Por si acaso me subo al paciente para hacerle una fibroscopia. La anatomía laríngea es normal, el resto del enfermo no tanto. Me lo traen en cama, no se le puede sentar en una silla. Está ingresado a consecuencia de un botellazo en la cabeza tras una pelea. Hizo un edema cerebral de tal calibre que le tuvieron que retirar el hueso de la calota para descomprimirlo. Ahora tiene media cabeza hundida y las secuelas neurológicas son severas. Apenas se mueve y no puede hablar.
Retiro la cánula. No es un traqueostoma quirúrgico sino uno percutáneo. No comulgo con esa técnica de meter tubos a ciegas para dilatar el trayecto. La regla de oro de toda cirugía es ver. Sólo si se ve se pueden reconocer las estructuras, disecar los planos, ligar los vasos. La traquea no está a flor de piel, entre ambas está la musculatura prelaríngea y la glándula más vascularizada del cuerpo, la tiroidea. Esas estructuras son el motivo por el que, cuando hay que correr, no se entre en la tráquea sino en la membrana cricotiroidea, que sí está casi a flor de piel. Sin embargo esa vía sirve sólo para unas prisas porque el orificio no se puede quedar ahí más que unas horas porque, en esa zona los tejidos son muy delicados y granulan rápidamente, la vía aérea se estenosa y no es posible decanular luego al enfermo.
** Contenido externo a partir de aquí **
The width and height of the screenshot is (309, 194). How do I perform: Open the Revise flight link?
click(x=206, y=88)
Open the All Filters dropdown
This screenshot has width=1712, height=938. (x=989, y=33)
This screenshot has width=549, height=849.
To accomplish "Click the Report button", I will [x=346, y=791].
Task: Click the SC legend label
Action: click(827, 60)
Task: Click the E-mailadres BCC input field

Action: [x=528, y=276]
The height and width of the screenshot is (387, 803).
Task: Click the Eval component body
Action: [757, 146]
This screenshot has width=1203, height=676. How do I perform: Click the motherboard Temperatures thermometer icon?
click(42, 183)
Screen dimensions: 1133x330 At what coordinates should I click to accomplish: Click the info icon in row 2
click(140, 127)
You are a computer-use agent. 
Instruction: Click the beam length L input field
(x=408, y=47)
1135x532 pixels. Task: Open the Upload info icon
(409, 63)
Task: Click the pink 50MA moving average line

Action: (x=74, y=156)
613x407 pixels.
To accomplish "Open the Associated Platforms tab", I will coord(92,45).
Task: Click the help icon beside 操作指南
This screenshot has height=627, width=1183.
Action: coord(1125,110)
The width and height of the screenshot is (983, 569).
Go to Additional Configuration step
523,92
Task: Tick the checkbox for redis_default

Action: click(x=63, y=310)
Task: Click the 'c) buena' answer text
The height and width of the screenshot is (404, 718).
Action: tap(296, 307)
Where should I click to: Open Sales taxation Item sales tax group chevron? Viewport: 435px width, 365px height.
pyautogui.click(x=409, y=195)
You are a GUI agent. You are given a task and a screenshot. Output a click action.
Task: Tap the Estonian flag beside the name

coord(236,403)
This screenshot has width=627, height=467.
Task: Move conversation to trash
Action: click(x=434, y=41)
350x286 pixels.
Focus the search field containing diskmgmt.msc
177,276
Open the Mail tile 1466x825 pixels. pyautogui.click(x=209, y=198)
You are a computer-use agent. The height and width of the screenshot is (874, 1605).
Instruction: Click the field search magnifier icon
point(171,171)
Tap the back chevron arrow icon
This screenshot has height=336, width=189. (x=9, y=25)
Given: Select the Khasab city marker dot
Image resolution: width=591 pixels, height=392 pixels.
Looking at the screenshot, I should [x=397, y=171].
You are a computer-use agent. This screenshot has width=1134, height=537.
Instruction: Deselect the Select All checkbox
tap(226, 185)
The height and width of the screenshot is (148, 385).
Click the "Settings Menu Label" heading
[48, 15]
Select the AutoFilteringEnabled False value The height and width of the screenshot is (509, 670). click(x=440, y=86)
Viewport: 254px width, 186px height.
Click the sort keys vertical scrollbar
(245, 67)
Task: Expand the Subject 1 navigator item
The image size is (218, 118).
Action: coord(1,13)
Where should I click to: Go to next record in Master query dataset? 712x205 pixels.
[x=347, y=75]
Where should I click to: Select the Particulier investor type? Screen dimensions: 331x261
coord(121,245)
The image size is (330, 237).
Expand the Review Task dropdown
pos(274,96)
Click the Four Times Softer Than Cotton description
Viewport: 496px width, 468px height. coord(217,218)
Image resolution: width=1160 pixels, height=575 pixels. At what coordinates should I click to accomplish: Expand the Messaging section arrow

A pesar de mi disconformidad con la técnica, quito la cánula y pongo un vendaje cruzado para aproximar los bordes del orificio y que se cierre. Aviso al ascensor y bajo con el enfermo para explicarles a las enfermeras los cuidados y cómo realizar las curas.
Sólo hemos de recorrer dos pisos pero ese trayecto basta para que el enfermo empiece a mostrar síntomas de asfixia. Se ahoga. No hay medios pero tampoco tiempo. De un tirón despego la cura. Los tejidos dilatados se han retraído y el orificio se ha cerrado. Por completo. No sólo eso sino que además parece que la tráquea se hubiese colapsado. Lo evidente es que el aire no entra. Tengo que reabrirlo.
No llevo una cánula en el bolsillo pero mi llavero me servirá. Cuando empecé la residencia, mi R mayor me recomendó hacerme con un fiador de una cánula de plata para llevarla en el llavero del hospital. Le hice caso. En esos momentos, no pude agradecerle más el consejo. La herida aún estaba tierna. Clavé en la piel la punta del fiador y lo empujé con todas mis ganas hasta que los tejidos cedieron y mi singular llavero se introdujo en la tráquea. El paciente tosió, a su tráquea no le gusto mi maniobra. Mantuve sujeto el tubo para evitar que lo expulsase mientras llegábamos la planta. No me entretuve en explicaciones. Desde el pasillo, lo primero que pedí fue una cánula ¡muy urgente!